Gertrud Clara Samson (1891-1979) was born in Hamburg as the daughter of the Jewish lawyer Dr. jur. Herrmann Jacob Samson and his wife Clara Marie, née Löwengard.1
She initially attended the Mädchenrealgymnasium (girls' grammar school) in Hamburg. She graduated from the Johanneum Realgymnasium in March 1911 and went on to study medicine in Freiburg. Further stations were Heidelberg, Kiel, and Berlin. She worked as an auxiliary assistant at the St. Georg hospital and reserve hospital in Hamburg during the First World War, from winter 1914 to March 1916. She then continued her studies in Strasbourg. After having passed her state examination in April 1917, Samson became an intern for two months at the Pathological Institute of Johann Georg Mönckeberg (1877-1925).

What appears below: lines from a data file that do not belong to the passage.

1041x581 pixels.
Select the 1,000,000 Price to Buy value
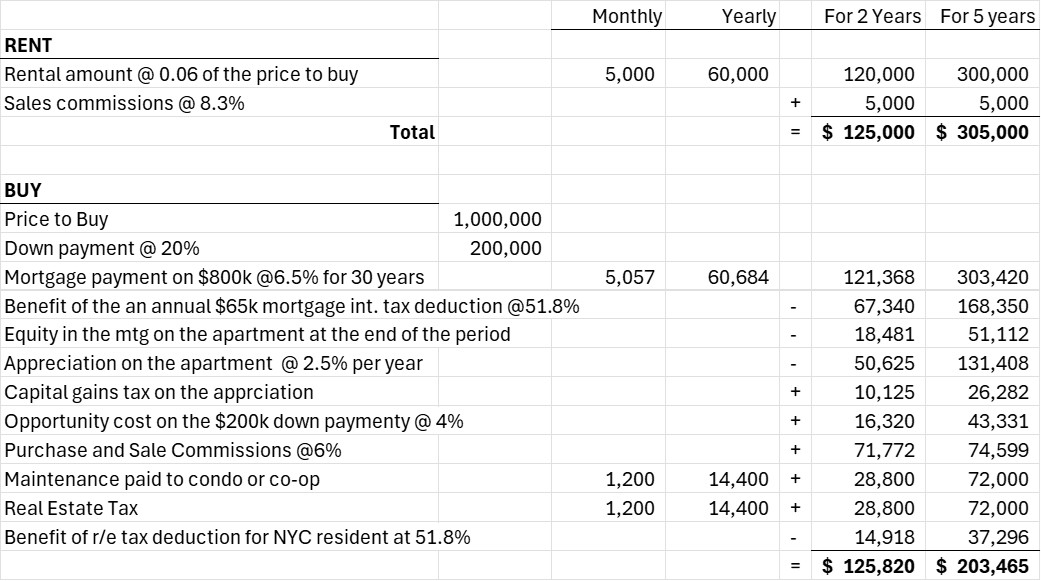(498, 219)
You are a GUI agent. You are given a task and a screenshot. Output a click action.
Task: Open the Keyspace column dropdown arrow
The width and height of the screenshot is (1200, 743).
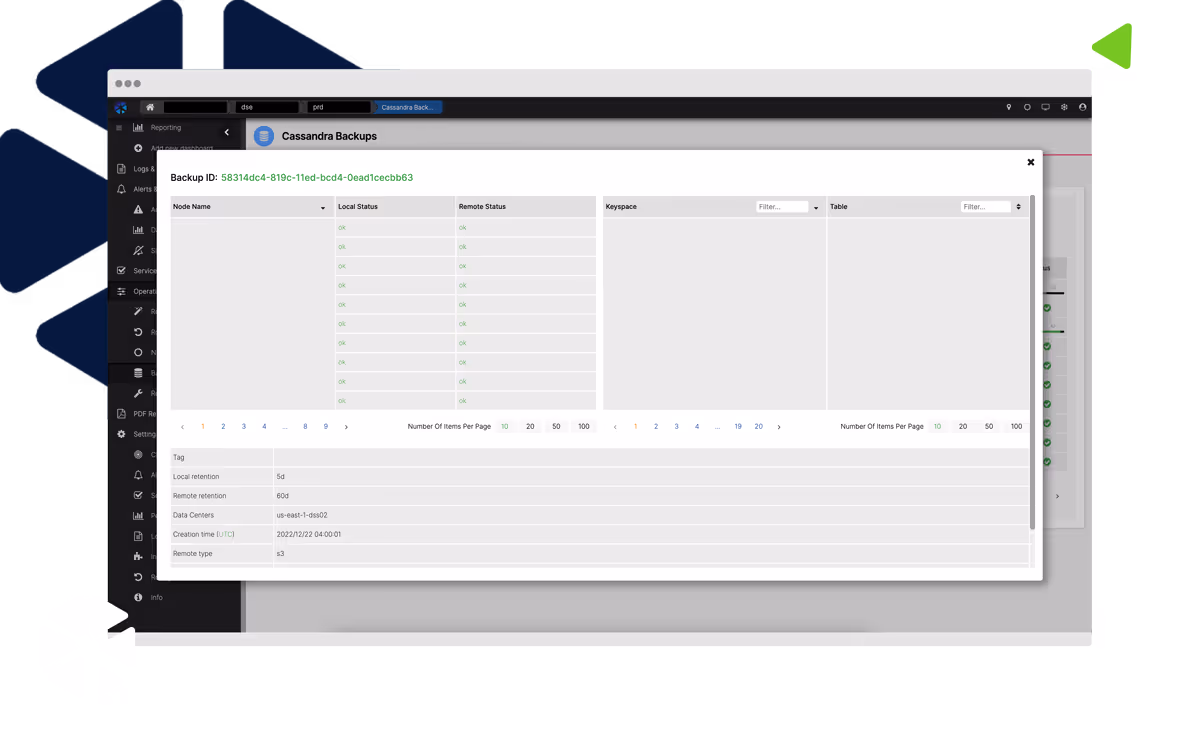pos(816,208)
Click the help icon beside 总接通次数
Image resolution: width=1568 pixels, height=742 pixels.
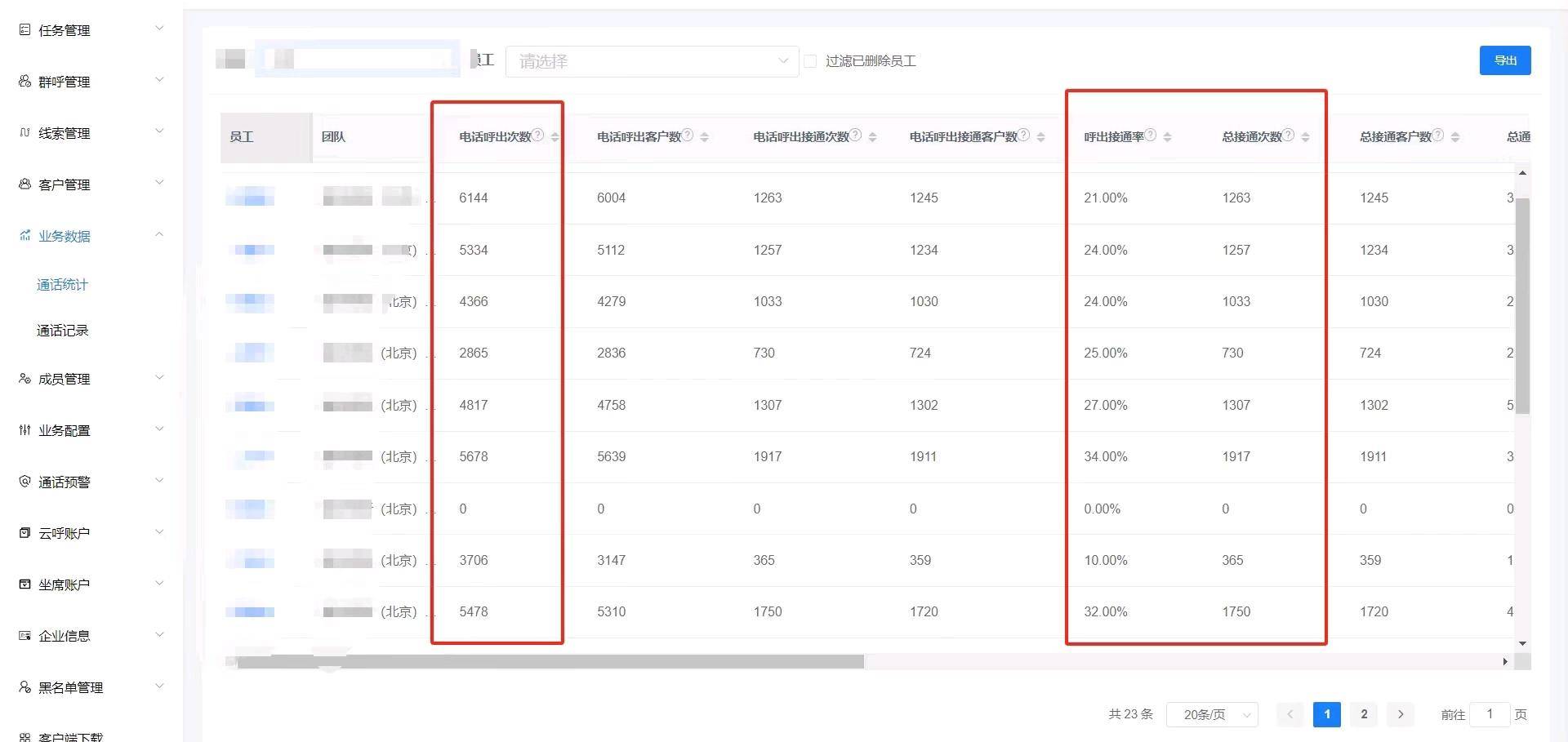tap(1288, 136)
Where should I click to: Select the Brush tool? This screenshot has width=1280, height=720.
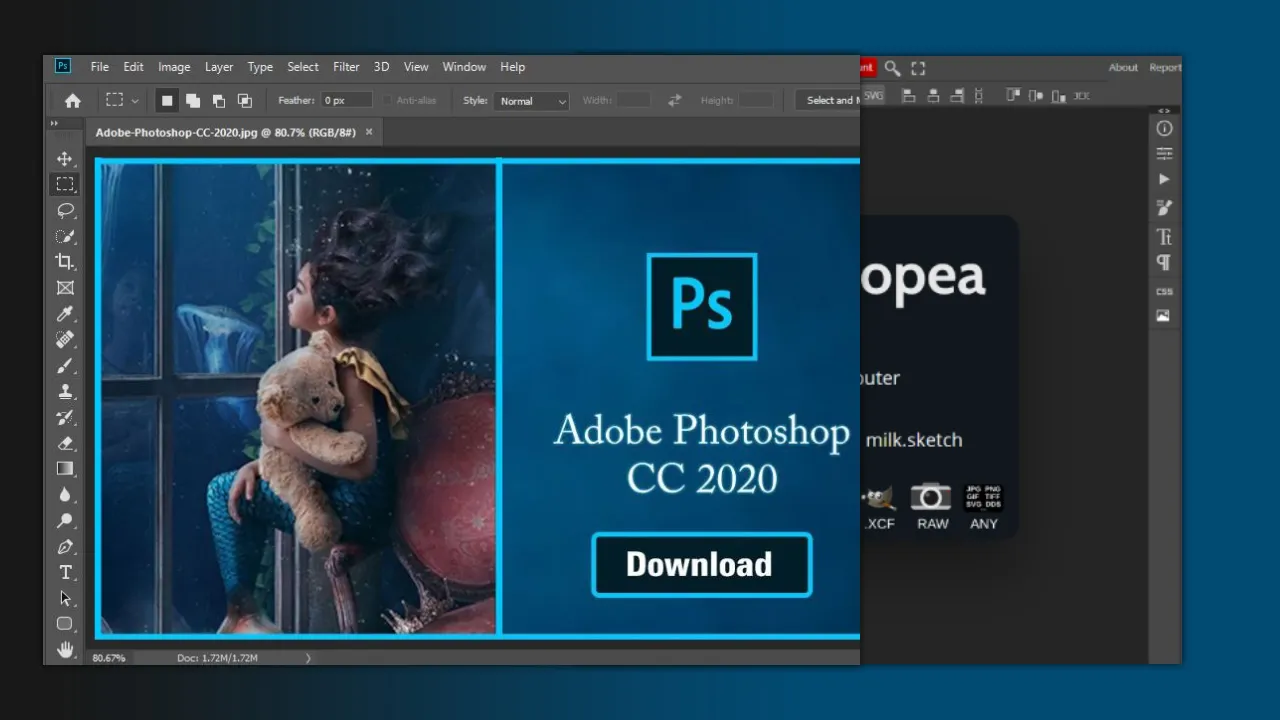[65, 365]
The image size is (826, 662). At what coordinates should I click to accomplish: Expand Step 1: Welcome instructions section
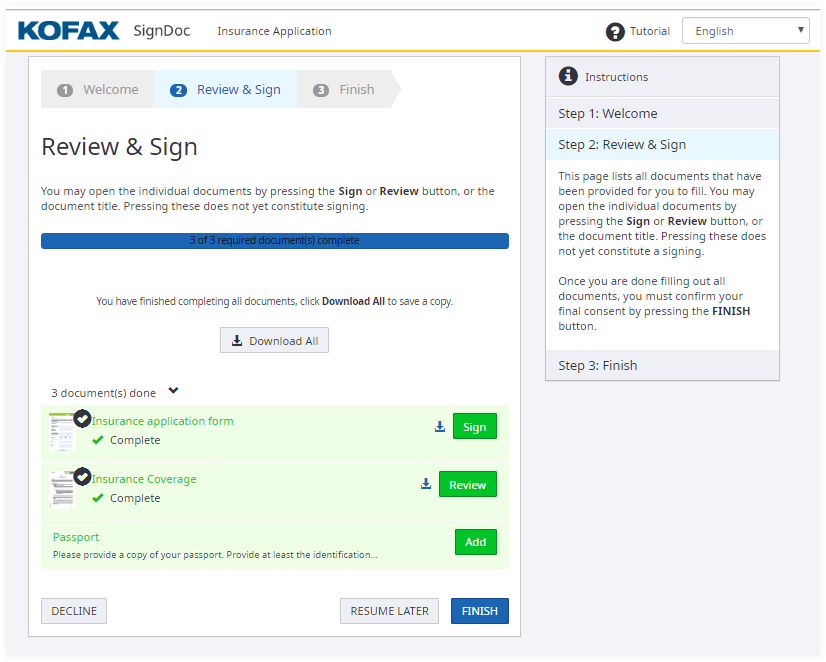pyautogui.click(x=662, y=113)
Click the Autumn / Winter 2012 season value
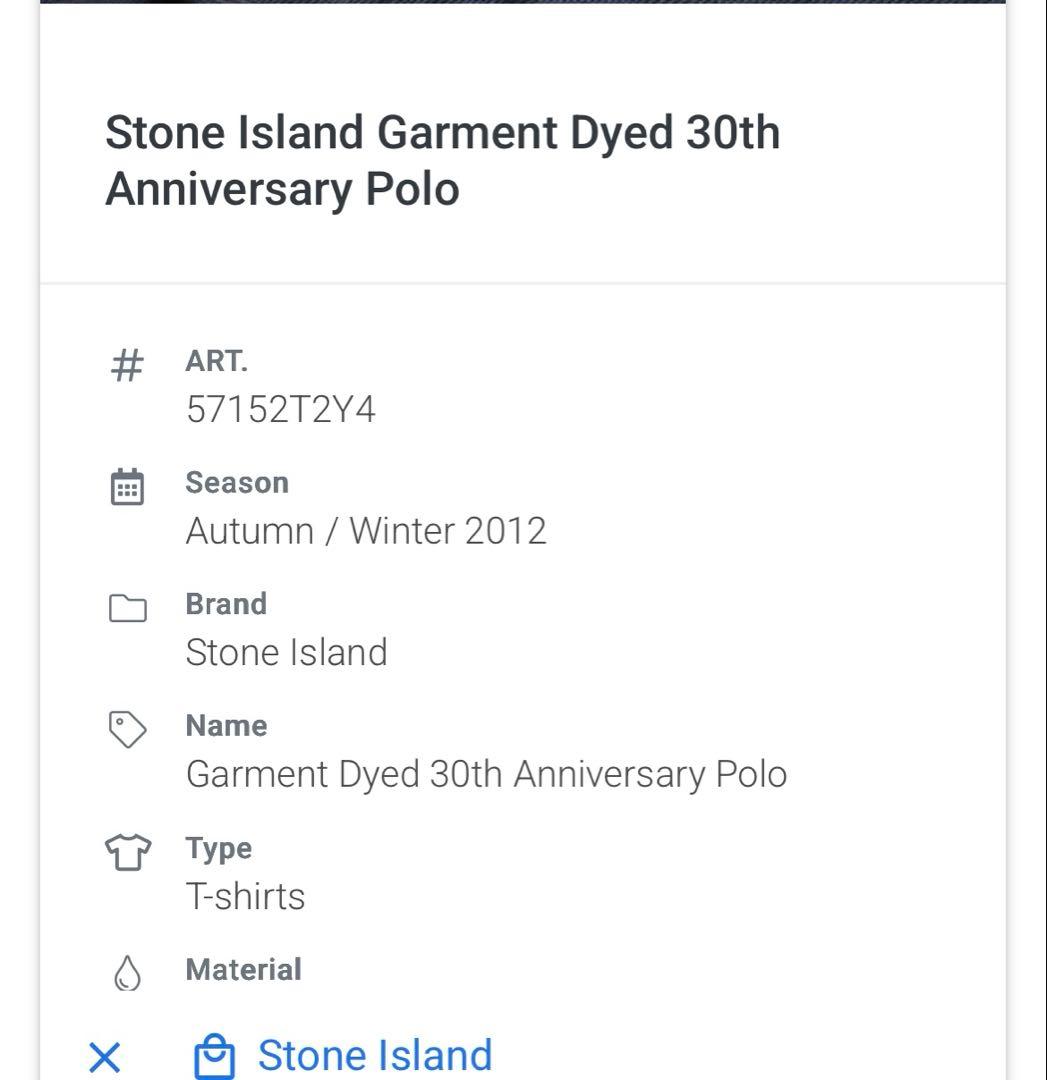This screenshot has height=1080, width=1047. click(366, 531)
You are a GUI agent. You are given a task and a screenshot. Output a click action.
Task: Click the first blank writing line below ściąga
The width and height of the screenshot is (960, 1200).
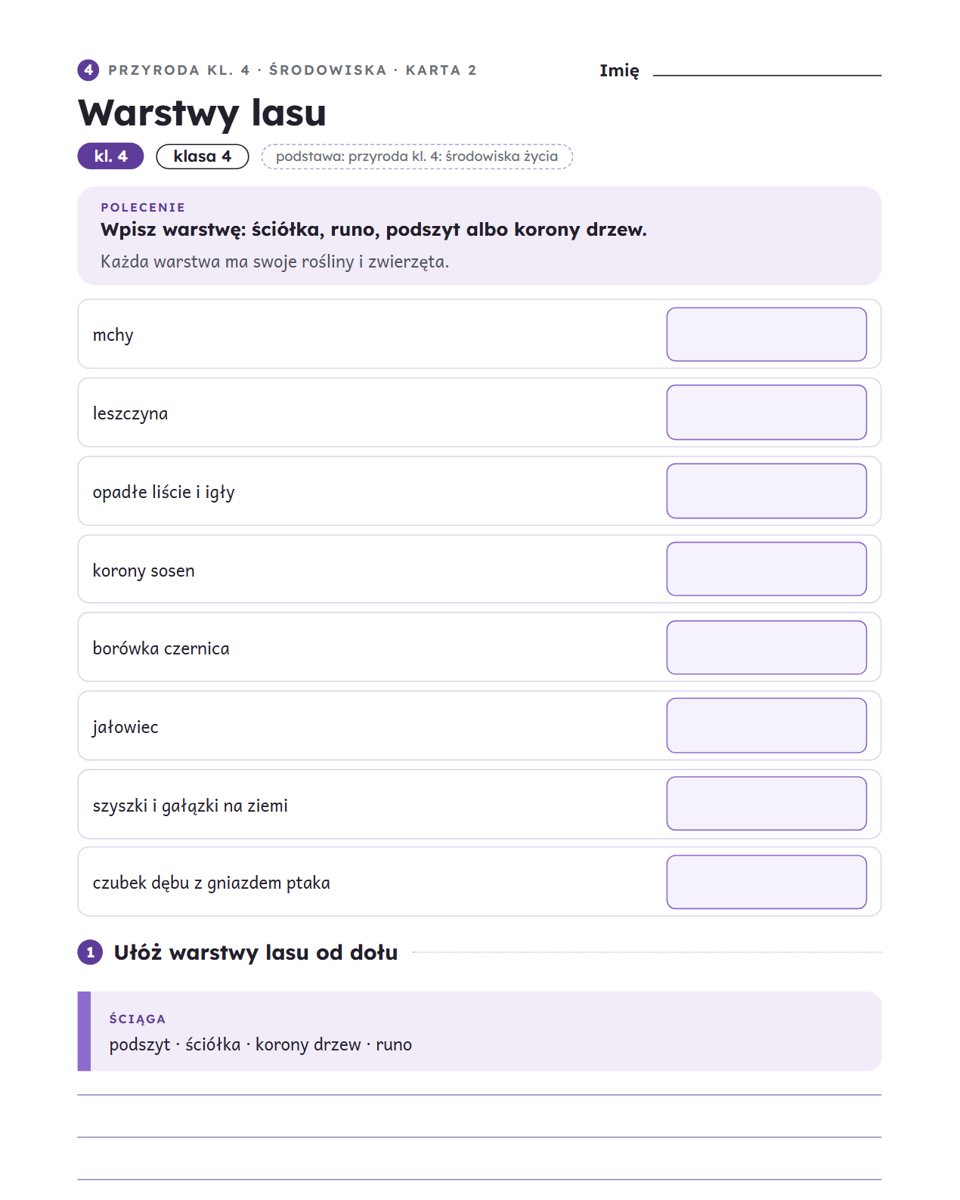click(x=479, y=1095)
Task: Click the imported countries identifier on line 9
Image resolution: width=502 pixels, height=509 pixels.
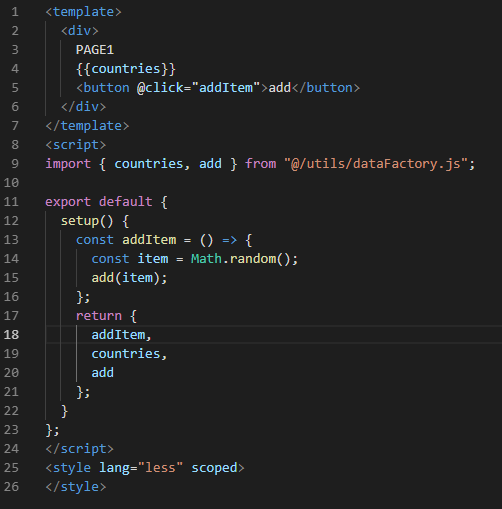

She wrote her dissertation on a casuistry on lymphogranulomatosis and was awarded her doctorate ("summa cum laude") under Mönckeberg and co-supervisor Erich Meyer (1874-1927) the same year.2
Samson accepted a position as assistant physician at the St. Georg General Hospital in Hamburg. She was admitted as a new district doctor for Winterhude (Hamburg) in 1920. She had settled as a doctor specialising in internal medicine at Sierichstrasse 98 in Hamburg by 1927.3 She moved to Hagedornstrasse 14 in 1932 and also worked at a private clinic in Hagedornstrasse from 1933. Samson was a member of the Association of German Women Doctors.4
Following the National Socialist takeover, Samson initially continued to work at the private clinic in Hagedornstrasse, where many Jewish patients were treated. She accompanied one of the Kindertransporte from Hamburg to England in February 1938, before she herself emigrated to London a year later, in March 1939, together with her parents and her aunt.5
Samson first worked as a clerk for a refugee committee at Bloomsbury House in London. She was registered as a doctor on 6 June 1942 and worked at various hospitals and surgeries, including 40 Neville Court, Abbey Road, London, NW 8.6 She no longer had her own practice. She later campaigned for 'compensation' for people affected by Nazi human experimentation.7 She died in Westminster (London) in 1979 at the age of 87. Her four siblings were long dead by then: Anna Wolff (1890-1924), Otto Leopold Samson (1895-1895, who died as an infant), Dr. iur. Rudolf Hermann Samson (1897-1938) and Dr. med. Richard Samson (1900-1943).
A Stolperstein (stumbling stone) was laid in memory of Gertrud Samson at Hagedornstrasse 14 in Harvestehude on 3 March 2023 on the initiative of the DGIM.